# Texto fornecido:
--*--
Pois a profundidade da crise no Rio do Grande do Sul passou a exigir uma conduta distinta no que se refere à liberação dos recursos federais. Mais uma vez deu-se o passe mágica e o inexistente apareceu. Pressionado por Lula, que assumiu o compromisso de colaborar de forma decisiva com o processo de reconstrução do território gaúcho, o Ministro da Fazenda foi obrigado a deixar suas convicções austericidas de lado e construiu planos que envolvem medidas que “abalariam” seu sacrossanto compromisso perante os moçoilos engravatados da Faria Lima. Dentre outras propostas em debate, Haddad aceitou a ideia de uma moratória, oh, santa heresia!, da dívida do Estado gaúcho para com a União pelo prazo de três anos, medida esta que viria acompanhada da suspensão de juros pelo mesmo período.
Apesar de significar um avanço em relação ao comportamento anterior do Ministro, a proposta perde uma excelente oportunidade de direcionar o sentido dos esforços de reconstrução sulina. Não foram apresentadas exigências de contrapartida ao governador Eduardo Leite para que a ajuda federal esteja condicionada a programas governamentais que envolvam redução das desigualdades socioeconômicas, abandono de práticas comprometedoras do meio ambiente da sustentabilidade, medidas estimuladoras da geração de empregos, dentre tantas outras. Não pode o governo federal simplesmente liberar os recursos para que o governo estadual utilize do jeito que quiser. Ou pior, do jeito que vinha conduzindo a política estadual até então.
--*--
# Itens de um conjunto de dados:
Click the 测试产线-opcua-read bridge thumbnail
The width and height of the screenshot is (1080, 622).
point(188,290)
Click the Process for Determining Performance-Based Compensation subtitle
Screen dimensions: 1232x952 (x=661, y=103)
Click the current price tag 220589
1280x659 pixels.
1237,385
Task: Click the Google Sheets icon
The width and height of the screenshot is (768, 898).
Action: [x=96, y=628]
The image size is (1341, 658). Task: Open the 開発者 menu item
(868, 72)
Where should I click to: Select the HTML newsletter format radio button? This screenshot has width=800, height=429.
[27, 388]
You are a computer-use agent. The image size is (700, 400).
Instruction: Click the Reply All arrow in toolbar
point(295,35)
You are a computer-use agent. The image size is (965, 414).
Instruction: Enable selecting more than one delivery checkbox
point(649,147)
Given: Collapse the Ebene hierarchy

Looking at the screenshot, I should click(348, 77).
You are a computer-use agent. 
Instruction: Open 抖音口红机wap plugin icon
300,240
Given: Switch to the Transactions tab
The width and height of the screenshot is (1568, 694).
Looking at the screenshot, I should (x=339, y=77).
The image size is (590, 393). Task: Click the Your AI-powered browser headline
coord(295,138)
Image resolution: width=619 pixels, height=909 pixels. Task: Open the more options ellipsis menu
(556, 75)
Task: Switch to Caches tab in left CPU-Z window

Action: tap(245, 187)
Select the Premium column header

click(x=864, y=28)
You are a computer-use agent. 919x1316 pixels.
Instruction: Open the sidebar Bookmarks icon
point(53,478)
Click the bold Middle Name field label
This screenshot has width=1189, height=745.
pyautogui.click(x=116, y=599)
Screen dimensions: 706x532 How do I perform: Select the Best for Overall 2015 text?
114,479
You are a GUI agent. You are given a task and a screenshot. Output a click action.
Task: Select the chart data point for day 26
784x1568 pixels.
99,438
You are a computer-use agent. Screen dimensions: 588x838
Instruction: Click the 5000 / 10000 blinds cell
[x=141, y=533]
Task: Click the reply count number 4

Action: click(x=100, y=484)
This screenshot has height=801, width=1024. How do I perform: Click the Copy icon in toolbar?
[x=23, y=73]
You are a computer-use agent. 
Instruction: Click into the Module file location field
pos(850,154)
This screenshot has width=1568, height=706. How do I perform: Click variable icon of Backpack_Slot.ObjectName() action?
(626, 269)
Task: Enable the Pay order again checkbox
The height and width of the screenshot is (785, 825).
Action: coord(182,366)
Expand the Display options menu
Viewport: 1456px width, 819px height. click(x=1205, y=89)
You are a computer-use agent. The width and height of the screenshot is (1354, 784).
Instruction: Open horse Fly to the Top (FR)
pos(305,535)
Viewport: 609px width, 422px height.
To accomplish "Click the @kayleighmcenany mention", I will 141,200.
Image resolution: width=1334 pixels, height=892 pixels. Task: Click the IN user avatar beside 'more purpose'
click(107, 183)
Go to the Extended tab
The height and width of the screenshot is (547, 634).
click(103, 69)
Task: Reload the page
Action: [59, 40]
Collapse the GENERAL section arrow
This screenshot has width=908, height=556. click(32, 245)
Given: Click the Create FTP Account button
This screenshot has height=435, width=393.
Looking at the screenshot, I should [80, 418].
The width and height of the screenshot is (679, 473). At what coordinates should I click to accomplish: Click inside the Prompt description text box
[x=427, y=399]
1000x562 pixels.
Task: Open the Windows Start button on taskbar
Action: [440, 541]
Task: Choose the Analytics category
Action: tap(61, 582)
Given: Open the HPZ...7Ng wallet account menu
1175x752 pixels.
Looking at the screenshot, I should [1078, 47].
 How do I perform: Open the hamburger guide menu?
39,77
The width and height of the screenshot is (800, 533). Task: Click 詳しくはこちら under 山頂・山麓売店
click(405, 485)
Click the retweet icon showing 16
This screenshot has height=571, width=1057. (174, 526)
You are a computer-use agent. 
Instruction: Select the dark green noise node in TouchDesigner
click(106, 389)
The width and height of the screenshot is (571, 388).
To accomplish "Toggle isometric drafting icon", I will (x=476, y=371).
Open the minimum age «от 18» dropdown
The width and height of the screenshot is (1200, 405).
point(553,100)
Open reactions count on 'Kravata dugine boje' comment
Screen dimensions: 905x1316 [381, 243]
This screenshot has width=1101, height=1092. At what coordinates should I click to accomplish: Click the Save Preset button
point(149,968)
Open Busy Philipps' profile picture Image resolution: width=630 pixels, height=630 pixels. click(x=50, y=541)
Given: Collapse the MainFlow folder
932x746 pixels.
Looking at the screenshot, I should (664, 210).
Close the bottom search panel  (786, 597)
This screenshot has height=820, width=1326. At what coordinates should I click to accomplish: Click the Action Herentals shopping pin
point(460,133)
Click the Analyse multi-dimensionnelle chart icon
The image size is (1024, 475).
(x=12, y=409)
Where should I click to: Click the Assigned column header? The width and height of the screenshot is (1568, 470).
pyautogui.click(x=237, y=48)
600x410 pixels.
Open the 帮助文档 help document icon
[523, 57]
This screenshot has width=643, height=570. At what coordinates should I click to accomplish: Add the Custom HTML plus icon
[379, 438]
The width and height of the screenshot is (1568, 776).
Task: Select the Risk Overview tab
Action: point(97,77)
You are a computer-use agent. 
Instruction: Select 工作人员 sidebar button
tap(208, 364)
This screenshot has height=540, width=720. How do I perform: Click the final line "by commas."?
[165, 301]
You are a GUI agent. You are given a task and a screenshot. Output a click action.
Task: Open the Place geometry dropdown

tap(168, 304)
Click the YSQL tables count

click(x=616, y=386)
--*--
# O problema:
Segundo o texto fornecido, por quanto tempo duraria a moratória da dívida do Estado gaúcho com a União aceita por Haddad?

# Resposta do exercício:
Três anos, com suspensão dos juros pelo mesmo período.